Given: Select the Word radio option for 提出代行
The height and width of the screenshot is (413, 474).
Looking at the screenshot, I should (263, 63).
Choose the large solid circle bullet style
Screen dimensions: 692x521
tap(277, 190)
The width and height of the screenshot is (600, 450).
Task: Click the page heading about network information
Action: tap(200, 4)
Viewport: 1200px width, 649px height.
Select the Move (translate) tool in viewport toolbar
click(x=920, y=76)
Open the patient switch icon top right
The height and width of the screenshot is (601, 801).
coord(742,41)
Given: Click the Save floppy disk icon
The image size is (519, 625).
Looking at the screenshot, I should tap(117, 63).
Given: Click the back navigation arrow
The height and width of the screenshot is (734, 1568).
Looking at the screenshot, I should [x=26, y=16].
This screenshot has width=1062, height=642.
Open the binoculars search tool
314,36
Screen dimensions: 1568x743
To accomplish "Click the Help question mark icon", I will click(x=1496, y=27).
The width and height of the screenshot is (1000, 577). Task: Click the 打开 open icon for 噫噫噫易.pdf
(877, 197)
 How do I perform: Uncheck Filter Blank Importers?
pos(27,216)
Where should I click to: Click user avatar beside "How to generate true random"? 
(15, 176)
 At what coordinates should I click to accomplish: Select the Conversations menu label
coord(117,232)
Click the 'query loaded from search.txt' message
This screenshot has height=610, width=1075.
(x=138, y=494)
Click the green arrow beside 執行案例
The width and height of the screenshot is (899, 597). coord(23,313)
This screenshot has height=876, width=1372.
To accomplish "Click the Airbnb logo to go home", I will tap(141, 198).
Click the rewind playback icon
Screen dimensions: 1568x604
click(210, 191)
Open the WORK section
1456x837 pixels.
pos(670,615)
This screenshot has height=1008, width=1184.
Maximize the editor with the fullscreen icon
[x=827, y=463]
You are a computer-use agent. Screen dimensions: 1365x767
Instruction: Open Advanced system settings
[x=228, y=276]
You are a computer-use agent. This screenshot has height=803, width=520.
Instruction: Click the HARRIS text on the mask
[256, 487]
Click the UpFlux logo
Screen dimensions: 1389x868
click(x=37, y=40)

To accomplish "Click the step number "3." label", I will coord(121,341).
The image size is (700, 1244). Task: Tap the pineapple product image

▬▬▬▬▬▬▬▬▬▬

- Exercise instructions: Return the lines from the one containing "Open the WORK section" through the last line of the records. Include both ends and nothing else.

- Response box:
Open the WORK section
1456x837 pixels.
pos(670,615)
This screenshot has height=1008, width=1184.
Maximize the editor with the fullscreen icon
[x=827, y=463]
You are a computer-use agent. Screen dimensions: 1365x767
Instruction: Open Advanced system settings
[x=228, y=276]
You are a computer-use agent. This screenshot has height=803, width=520.
Instruction: Click the HARRIS text on the mask
[256, 487]
Click the UpFlux logo
Screen dimensions: 1389x868
click(x=37, y=40)

To accomplish "Click the step number "3." label", I will coord(121,341).
The image size is (700, 1244). Task: Tap the pineapple product image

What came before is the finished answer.